C’est vrai qu’au sein de la ville de Rey, la mère des villes du monde, furent enterrés les squelettes des zoroastriens, après avoir été séparés de leur chair. En effet pour les zoroastriens les quatre éléments de la nature, le vent, l’eau, la terre et le feu, sont des éléments sacrés et les zoroastriens n’enterraient pas à l’époque les morts dans la terre. De même, était-il illicite de mettre le cadavre dans l’eau ou bien de le brûler dans le feu parce que selon le livre sacré " Vandidâd ", le cadavre salit la nature une fois exposé aux quatre éléments. De ce fait ils mettaient le corps dans une tour du silence en hauteur pour que les animaux charognards comme le chien ou le vautour en mangent la chair. Puis ils plaçaient les os dans une tombe construite de pierre ou de boue et qui s’appelle "Ostodân", ou dans la langue pehlevi "Astodân". La première partie du mot signifie l’os, tandis que la deuxième (dan) est un suffixe signifiant le lieu. Dans le sixième chapitre de Vandidâd, il est écrit :
- ô, Créateur du monde charnel, Toi qui es sacré, laisse-moi savoir où faut-il emporter le cadavre du mort et où faut-il le mettre ?
Ahourâmazdâ répondit :
- Il vous faut le mettre en lieu haut au possible. Tout le monde sait que des chiens charognards et des oiseaux nécrophages errent tout le temps dans les hauteurs.
- ô, Créateur du monde corporel, Toi qui es sacré, laisse-moi savoir où faut-il emmener les os du cadavre et où faut-il les garder ?
Ahourâmazdâ répondit :
- Pour préserver les os, il vous faut faire des récipients spéciaux.
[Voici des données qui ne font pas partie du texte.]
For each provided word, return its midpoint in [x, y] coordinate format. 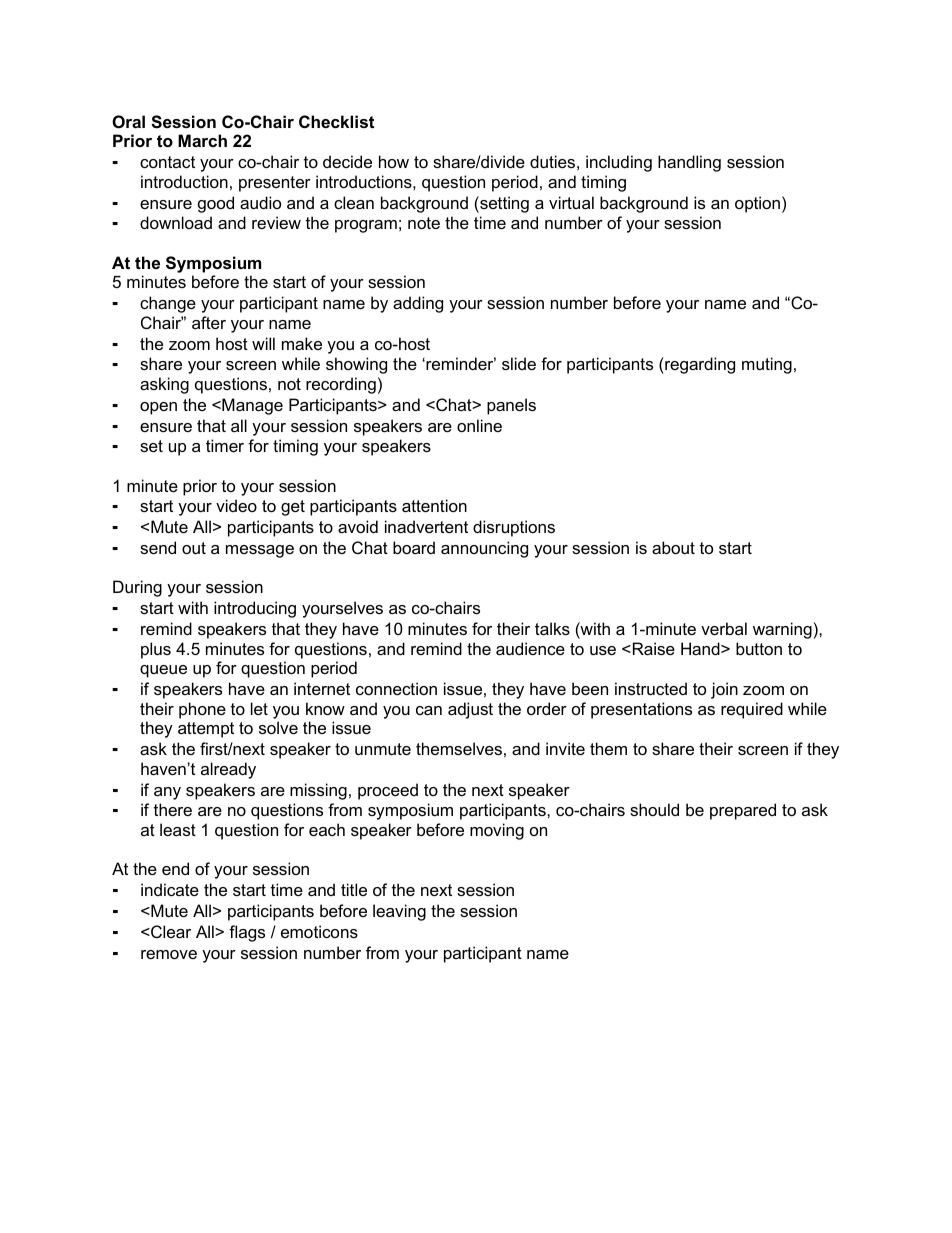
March [202, 140]
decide [347, 161]
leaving [399, 912]
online [479, 425]
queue [163, 671]
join [724, 690]
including [619, 163]
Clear [170, 931]
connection [396, 688]
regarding [699, 365]
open [158, 408]
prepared [743, 811]
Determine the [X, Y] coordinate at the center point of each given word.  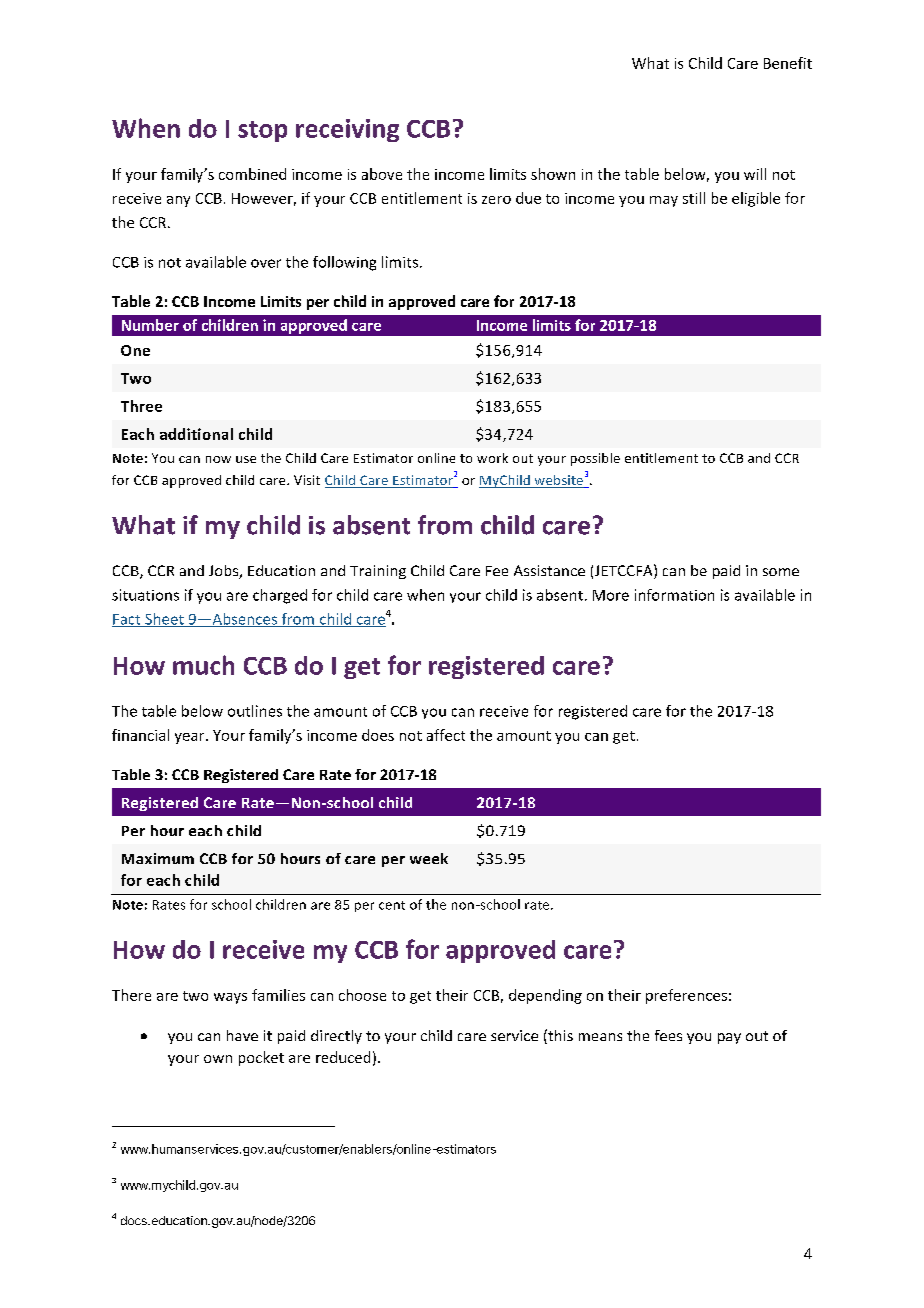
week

Ceux-ci ne doivent pas être à la portée d’un chien, d’un renard et d’un loup, non plus exposés à la pluie1.
Aujourd’hui, le temps nous a éloignés de ces rites zoroastriens et du culte d’Ahourâmazdâ. Pourtant sur le pied des montagnes de la ville de Rey, les structures cylindriques et sans toit sont toujours debout, où la ville même, avec tous ses habitants disparaît derrière le rideau invisible du silence.
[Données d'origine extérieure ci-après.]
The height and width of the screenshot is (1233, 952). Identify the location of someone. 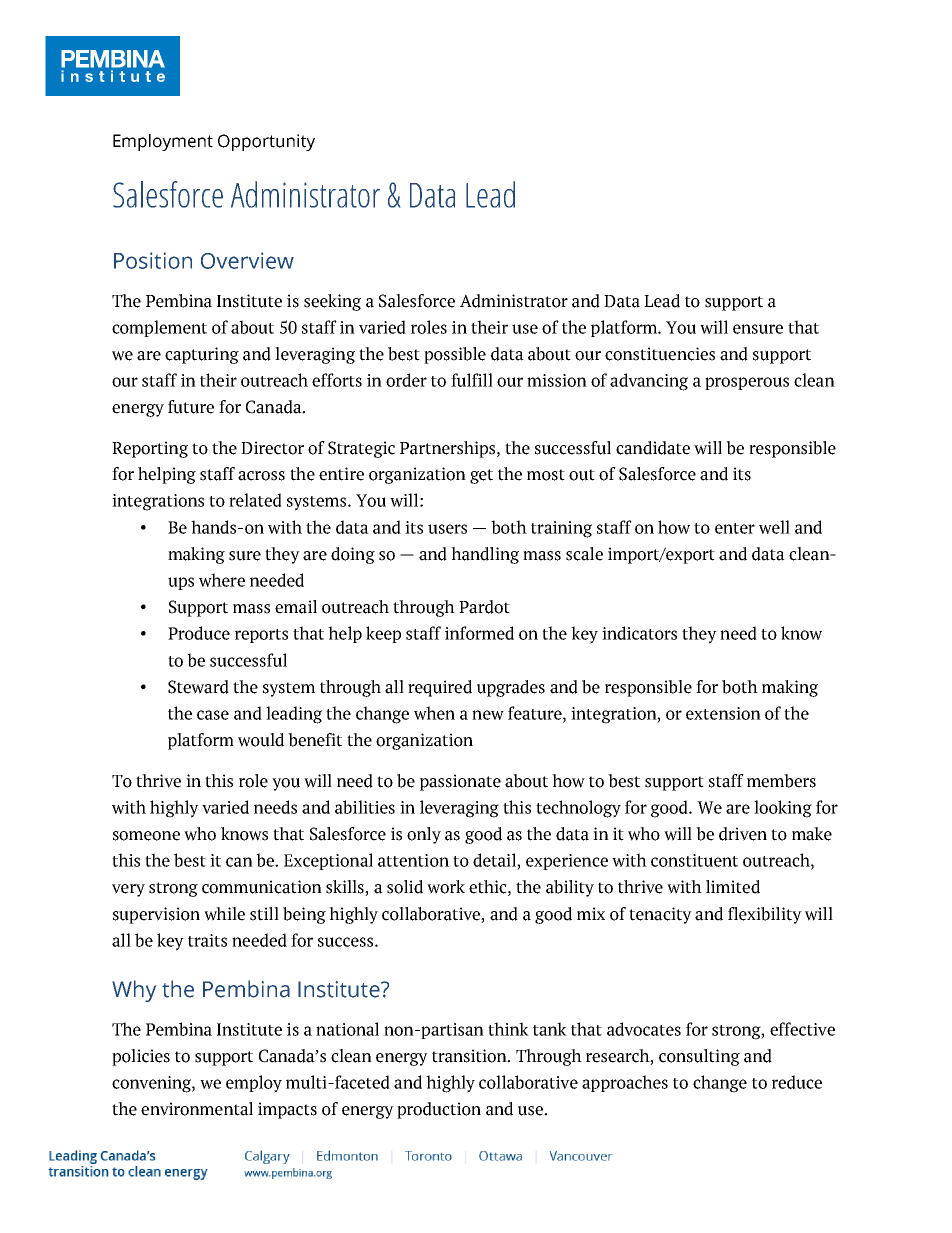
(146, 836).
La Tour du silence de Rey est située au sud de la pente nord de la montagne de Rey, celle qui voisine le mont de Bibi Chahrbânou. Selon le Dr. Hossein Karimân qui a consacré dix sept ans de sa vie à la recherche historique et archéologique sur la ville de Rey, cette tour date de l’époque sassanide. Peut être même est-elle plus ancienne. Elle se situe à 35/36/15.5 de latitude et à 51/28/38,9 de longitude, à une hauteur de 1233 mètres de la surface de la mer. Elle est construite de pierre et de mortier de chaux et avoisine la septième unité de l’usine de ciment de Téhéran. N’est-elle pas étrange et mystérieuse pour ceux que la curiosité attire près d’elle ? A vrai dire, plus on s’approche de cette résidence de la mort, plus on se tait. On dirait que toute parole se brise et que la voix humaine donne sa place au souffle du vent. La Tour du silence tourne le dos à tous ceux qui bougent dehors, à tous ceux qui émettent la chaleur de la vie. Elle se courbe délicatement vers son intérieur embrassant la froideur des os détachés de chair depuis longtemps. Les deux entrées dans les côtés de sud et de l’ouest ont subi des destructions considérables. Le diamètre de la construction mesure environ 20 mètres et la hauteur des murs est de 6 mètres.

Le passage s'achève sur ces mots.